TypeScript property decorator that takes a parameter of the decorated property type

I am trying to write a Default decorator, so that this would work:

class A {
  @Default(() => new Date())
  test: Date;
}

I am trying to achieve strong typing, so that the decorator parameter is either (1) of the decorated property type, or (2) a parameterless function returning a value of the decorated property type.

I tried the following:

type DefaultParam<T> = T | (() => T);

export function Default<K extends string, T extends Record<K, V>, V>(param: DefaultParam<V>): (t: T, p: K) => void {
  return (target: T, propertyKey: K) => {
    // Probably irrelevant
  };
}

This, however, fails with:

Argument of type 'A' is not assignable to parameter of type 'Record<string, Date>'.
  Index signature is missing in type 'A'.

Specifying the type parameters, however, works as expected:

class A {
  @Default<'test', A, Date>(() => new Date())
  test: Date;
}

Is there a way to write the decorator so that inference works as expected, to avoid explicitly specifying the parameter in the Default call?

Upvotes: 1

Views: 540

Answers (1)

jcalz
jcalz

Reputation: 328262

I'd say the main problem here is that the curried decorator function can't infer a specification for the K type parameter (or the T type parameter) when you use it.

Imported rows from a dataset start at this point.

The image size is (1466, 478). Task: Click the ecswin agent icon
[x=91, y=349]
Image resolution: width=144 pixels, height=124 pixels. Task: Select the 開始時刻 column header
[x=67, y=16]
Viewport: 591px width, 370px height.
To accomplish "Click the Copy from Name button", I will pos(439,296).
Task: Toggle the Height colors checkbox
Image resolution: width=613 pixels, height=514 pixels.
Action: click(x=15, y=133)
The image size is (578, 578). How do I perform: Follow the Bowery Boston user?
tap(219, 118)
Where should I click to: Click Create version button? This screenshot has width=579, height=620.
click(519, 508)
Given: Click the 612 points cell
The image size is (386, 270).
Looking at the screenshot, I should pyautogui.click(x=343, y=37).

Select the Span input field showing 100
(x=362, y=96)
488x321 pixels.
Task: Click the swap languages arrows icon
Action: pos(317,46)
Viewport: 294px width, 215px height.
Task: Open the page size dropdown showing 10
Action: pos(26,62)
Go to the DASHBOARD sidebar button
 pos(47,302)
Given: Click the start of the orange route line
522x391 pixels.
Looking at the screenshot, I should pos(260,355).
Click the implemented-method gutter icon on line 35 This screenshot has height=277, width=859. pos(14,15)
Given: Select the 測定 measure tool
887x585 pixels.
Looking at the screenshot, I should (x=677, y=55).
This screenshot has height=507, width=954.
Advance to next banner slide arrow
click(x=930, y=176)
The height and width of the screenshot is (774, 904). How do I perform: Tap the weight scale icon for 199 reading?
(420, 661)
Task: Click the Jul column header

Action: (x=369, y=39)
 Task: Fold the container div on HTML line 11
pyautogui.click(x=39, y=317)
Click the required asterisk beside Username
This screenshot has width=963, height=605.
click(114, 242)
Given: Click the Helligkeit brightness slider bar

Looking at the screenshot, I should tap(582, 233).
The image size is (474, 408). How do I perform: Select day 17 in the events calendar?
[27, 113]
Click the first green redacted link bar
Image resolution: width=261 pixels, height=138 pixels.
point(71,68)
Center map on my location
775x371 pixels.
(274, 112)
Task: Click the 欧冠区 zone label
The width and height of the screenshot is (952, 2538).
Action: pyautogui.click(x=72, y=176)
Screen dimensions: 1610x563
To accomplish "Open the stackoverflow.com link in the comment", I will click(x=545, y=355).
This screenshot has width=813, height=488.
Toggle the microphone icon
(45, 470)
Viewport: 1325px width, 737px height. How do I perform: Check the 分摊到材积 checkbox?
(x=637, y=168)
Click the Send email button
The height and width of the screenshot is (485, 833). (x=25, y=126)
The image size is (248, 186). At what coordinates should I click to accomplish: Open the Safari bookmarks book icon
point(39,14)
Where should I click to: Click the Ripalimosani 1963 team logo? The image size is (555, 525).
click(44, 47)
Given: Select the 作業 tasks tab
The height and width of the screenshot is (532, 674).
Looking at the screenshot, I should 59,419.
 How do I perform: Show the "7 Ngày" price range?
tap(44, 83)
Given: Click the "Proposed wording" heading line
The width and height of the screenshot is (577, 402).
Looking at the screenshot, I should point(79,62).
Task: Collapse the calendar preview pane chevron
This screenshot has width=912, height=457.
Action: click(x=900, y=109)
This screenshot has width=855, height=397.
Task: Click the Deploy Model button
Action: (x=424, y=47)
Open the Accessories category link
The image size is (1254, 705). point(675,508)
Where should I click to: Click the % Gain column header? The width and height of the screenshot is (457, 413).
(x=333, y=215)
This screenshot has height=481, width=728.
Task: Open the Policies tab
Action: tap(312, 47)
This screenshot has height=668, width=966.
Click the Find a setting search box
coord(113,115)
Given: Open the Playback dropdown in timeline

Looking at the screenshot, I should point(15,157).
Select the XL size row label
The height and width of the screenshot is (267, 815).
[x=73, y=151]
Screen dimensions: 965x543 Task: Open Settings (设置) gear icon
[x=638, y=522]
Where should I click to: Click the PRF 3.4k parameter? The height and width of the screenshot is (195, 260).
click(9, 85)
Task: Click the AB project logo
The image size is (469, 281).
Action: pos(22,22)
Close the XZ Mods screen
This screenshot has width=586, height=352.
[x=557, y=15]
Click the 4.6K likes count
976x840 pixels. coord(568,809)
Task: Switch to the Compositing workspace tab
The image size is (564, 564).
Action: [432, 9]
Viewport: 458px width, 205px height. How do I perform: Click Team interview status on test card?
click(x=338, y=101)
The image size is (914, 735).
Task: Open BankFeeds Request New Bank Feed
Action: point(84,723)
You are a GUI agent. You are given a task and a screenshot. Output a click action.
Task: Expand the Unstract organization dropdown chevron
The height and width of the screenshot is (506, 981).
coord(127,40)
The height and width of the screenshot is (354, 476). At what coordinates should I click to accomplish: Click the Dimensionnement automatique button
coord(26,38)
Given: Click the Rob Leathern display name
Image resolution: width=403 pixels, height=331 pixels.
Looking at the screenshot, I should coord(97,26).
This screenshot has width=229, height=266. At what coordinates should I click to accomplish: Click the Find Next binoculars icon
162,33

If you have a curried generic function with a type like:

declare const curryBad: <T, U>(t: T) => (u: U) => [T, U]

the compiler will try to infer T and U when you call it. Let's say you call curryBad(1). The 1 value causes T to be inferred as number. But there's no value of type U here, and thus type inference fails for U and it becomes unknown. The result of curryBad(1) is therefore (u: unknown) => [number, unknown]: 

const bad = curryBad(1)(""); // [number, unknown]

While it's not inconceivable that a compiler might theoretically defer inferring U until the returned function is called, that's not the way it works in practice. Instead, you can just write the function's signature that way to begin with: don't declare U as a parameter of the initial function; declare it as a parameter of the returned function instead:

declare const curryGood: <T>(t: T) => <U>(u: U) => [T, U]

Now calling curryGood(1) will return a value of type <U>(u: U) => [number, U], which is probably what you want:

const good = curryGood(1)(""); // [number, string]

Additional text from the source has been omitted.